Abstract
1 Introduction
Random lasers have attracted extensive attention due to their rich physical properties1,2 and multiple applications such as sensing,3,4 imaging,5
In recent years, a variety of artificial scattering media with enhanced scattering has been proposed and demonstrated to be good candidates for random lasing. They further shorten the required fiber length to a meter level. Different kinds of polymer fibers have been proposed to achieve random lasing. Researchers doped dye molecules,19 ferromagnetic nanoparticles,20 and scattering nanoparticles21 into polymer fibers to tune the random lasing behavior. Other works such as self-healing hydrogel fiber based on a metal–organic framework22 and nanowire composite doped with TiN nanoparticles23 also provide great tunability to the RFL. But these works could require a relatively complex fabrication process. The development of laser micromachining greatly enhances the fabrication flexibility of artificial scattering media. A random phase-shift fiber Bragg grating (FBG) is fabricated with the beam-scanning method and used to achieve narrow bandwidth RFL.24 The femtosecond direct-writing technique can induce refractive index inhomogeneities in the fiber core to enhance the Rayleigh scattering.25 Extensive studies based on random fiber gratings have been conducted, such as single-frequency random lasing,26 lasing mode selection,27 and high-power single-peak Raman RFLs.28 A random Fabry–Pérot (F-P) cavity array based on Au-film-coated fiber reflector is another choice for random lasing by light localization.29 Although these artificial scattering media provide much fabrication flexibility, the requirement of specific expensive fabrication equipment hinders further application. Therefore, finding new cost-effective artificial scattering media with ease of fabrication would greatly facilitate the application of RFLs. Moreover, it is of significant interest to enrich the RFL category because it has become an important platform for multidisciplinary studies where Lévy statistics,30 replica symmetry breaking,31 optical turbulence-like behavior,32 and temporal optical rogue waves33 are found and discussed.

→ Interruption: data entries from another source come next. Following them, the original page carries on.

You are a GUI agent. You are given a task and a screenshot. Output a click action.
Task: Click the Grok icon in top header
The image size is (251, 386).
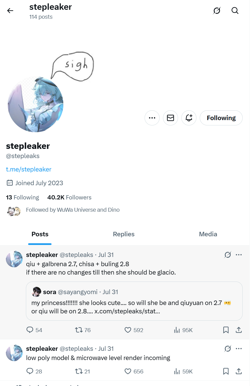coord(217,11)
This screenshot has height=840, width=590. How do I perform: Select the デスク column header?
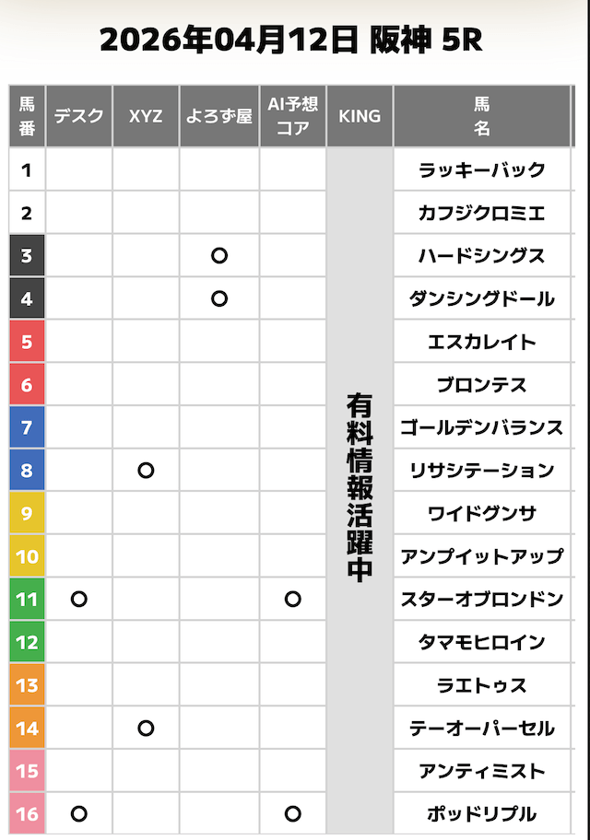79,116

In this paper, we propose and demonstrate a novel RFL based on a cascaded fiber loop mirror (CFLM). Fiber loop mirrors (FLMs) are commonly used as broadband fiber mirrors.34 Here, we cascaded up to 10 FLMs (10-CFLM) to obtain a chaotic reflection spectrum with greatly enhanced reflectivity. The transmission and reflection characteristics of the CFLM were simulated by the transfer matrix method and coincided well with the measured results. Random lasing with a 10-CFLM was achieved and the Lévy–Gaussian distribution transition was observed. The RFL operated in the single longitudinal mode (SLM) near the threshold and time-varying multilongitudinal mode at high pump powers. Complex lasing behaviors at different pump powers with different numbers of FLMs were discussed. Theoretical analysis shows the operation mechanism of intracavity lasing longitudinal modes, where complex mode competition and mode hopping have a great influence on the output characteristics.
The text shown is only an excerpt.